▶

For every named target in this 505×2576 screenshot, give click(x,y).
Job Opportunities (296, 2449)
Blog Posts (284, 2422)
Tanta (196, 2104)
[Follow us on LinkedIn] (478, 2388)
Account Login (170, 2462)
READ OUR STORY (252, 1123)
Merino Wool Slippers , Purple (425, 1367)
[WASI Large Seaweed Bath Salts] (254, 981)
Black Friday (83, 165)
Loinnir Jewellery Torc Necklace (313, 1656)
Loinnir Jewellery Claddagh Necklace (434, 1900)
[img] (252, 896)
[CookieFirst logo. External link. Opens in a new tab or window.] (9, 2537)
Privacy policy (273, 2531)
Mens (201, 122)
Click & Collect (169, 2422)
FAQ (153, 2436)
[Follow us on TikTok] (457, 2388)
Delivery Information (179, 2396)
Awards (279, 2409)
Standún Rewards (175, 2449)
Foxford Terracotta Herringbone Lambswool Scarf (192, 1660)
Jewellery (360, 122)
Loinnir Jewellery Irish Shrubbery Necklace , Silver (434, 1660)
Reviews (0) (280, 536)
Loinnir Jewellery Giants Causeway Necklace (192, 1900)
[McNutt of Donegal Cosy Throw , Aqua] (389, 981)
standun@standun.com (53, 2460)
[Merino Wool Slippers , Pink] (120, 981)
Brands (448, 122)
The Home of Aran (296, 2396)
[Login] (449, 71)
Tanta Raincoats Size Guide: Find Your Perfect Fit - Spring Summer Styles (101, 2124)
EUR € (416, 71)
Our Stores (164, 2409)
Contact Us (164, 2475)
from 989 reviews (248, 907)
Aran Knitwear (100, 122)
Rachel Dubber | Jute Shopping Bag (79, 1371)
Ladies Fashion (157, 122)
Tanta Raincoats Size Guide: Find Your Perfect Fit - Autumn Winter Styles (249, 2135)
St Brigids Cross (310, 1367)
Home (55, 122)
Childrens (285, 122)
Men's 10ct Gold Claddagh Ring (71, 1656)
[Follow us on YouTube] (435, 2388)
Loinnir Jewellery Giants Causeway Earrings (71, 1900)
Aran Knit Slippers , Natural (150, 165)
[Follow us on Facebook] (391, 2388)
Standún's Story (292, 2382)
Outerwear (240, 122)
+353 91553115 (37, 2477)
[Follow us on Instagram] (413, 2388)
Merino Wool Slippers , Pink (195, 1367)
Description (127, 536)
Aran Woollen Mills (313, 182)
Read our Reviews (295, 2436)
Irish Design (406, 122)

◀

Throughout the material above, find lines holding the word "Loinnir", then copy them.

Loinnir Jewellery Torc Necklace (313, 1656)
Loinnir Jewellery Claddagh Necklace (434, 1900)
Loinnir Jewellery Irish Shrubbery Necklace , Silver (434, 1660)
Loinnir Jewellery Giants Causeway Necklace (192, 1900)
Loinnir Jewellery Giants Causeway Earrings (71, 1900)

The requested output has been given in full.